Dorsey was watching her shake her head when he noticed something on the street had caught her eye. He turned and scanned the street, the only thing moving was an immaculate black Cadillac heading up the street.

“You see that? The undertaker?” Mrs. Leneski asked, looking up at Dorsey. “He steals.”

“What do you mean, he steals?”

“You know, he’s an undertaker,” she told him. “Shoes, socks, sometimes even suits. You think anybody really goes into the ground with a new pair of shoes on their feet?”

Standing behind the shopping cart in the produce section, Dorsey watched the old woman examine cabbage head after cabbage head, and recounted to himself the story behind this cockeyed friendship. She hires you, a few years back when no one was sending you work, to find her missing granddaughter. “She’s with them junkies in the park,” she had told him. She had been close, the girl was on the far side of a wrecked fence that separated the park from a cemetery. Four feet down and no marker except for a plain of broken beer and wine bottles to cover some tracks. You found her all right, and you found out who killed her. “But I can’t prove it,” you had told her, “not enough for the DA or the cops.”

“So,” Mrs. Leneski had said, “then you kill him for me. I’ll give you a bonus.” But you just shook your head and left the house, and left the woman to do the killing herself. And with some back door legal tricks, an eighty-some-year-old gets house arrest and a metal band on her ankle for a killing.

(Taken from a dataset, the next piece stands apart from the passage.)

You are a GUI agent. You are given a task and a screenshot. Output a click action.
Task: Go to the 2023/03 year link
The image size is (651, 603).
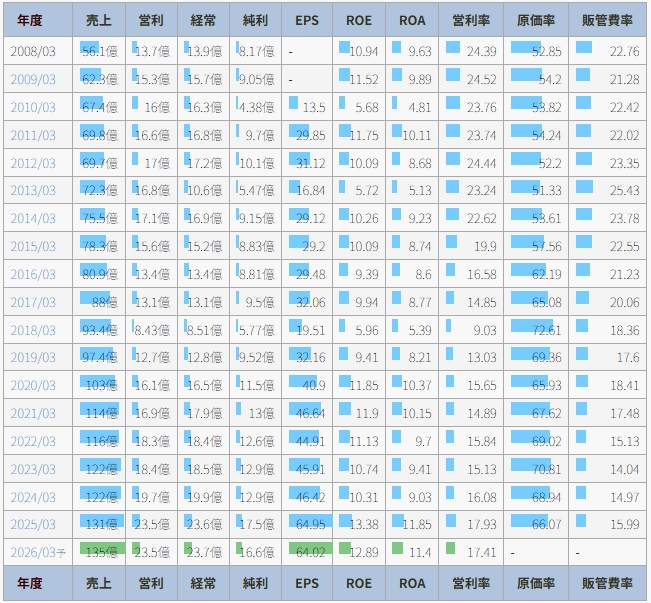(33, 470)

Four heads proved good enough to make it into the cart and Dorsey asked how many people she was cooking for. “Somebody will show up,” she told him. “They always do when I make halupki.”

“Polish hand grenades?”

“Irish wise-ass,” Mrs. Leneski said, and pulled on the front of the cart, directing him to the checkout lanes. “Ziggy gets the meat for me down The Strip. And a few other things. He’ll be by later.”

Dorsey began angling the cart toward a checkout line but Mrs. Leneski took hold of the front and dragged him into another aisle. “Not her,” she said, indicating a young girl behind a register. “She cheats people, charges double on things like meat sometimes. She has something going with the manager, they’re in it together.”

“Not hot enough, not yet, for iced tea,” Mrs. Leneski said, putting a cup of coffee on the Formica tabletop in front of Dorsey. They were in her kitchen now and despite a thorough going over, Dorsey could find nothing that had changed since his last visit. Refrigerator and oven still the same off-white, the sink a stand-alone with plumbing exposed. Except for a few newly acquired blemishes, even the coffee cups looked the same. Dorsey hoped her problems had changed.

He took a sip of unusually strong coffee. “So,” he said, lowering the cup to the table. “Time to tell me why I’m here. Must have someone else to take you shopping.”

Mrs. Leneski took a seat across the table from him. “You remember last time, last time you met my Catherine?”

Dorsey remembered. “Met her just the once. And she wasn’t doing so well. I met her up the street at the old hospital. She was in the east wing, the psych ward?”

She had been in her midforties then, and detoxing for the third time. Dorsey recalled the incoherent voice that could barely recall she had a daughter of her own. The one you found dead. “She clean these days?” Dorsey asked.

“So they say,” Mrs. Leneski said. “In a way, I guess. She’s on her own, has a little place about ten blocks over on Carnegie Street, the other ward. And she’s got this job, but it’s a job with bad people, I think.”

Dorsey sipped at his coffee. “What kind of work? For who?”

“One of them new places, the new ones along Butler Street, you’ve seen them. All those coffee shops, they make little sandwiches and crap for lunch, try to sell the art right off the walls? She’s at one of them near 37th Street across from where the Catholic high school was.”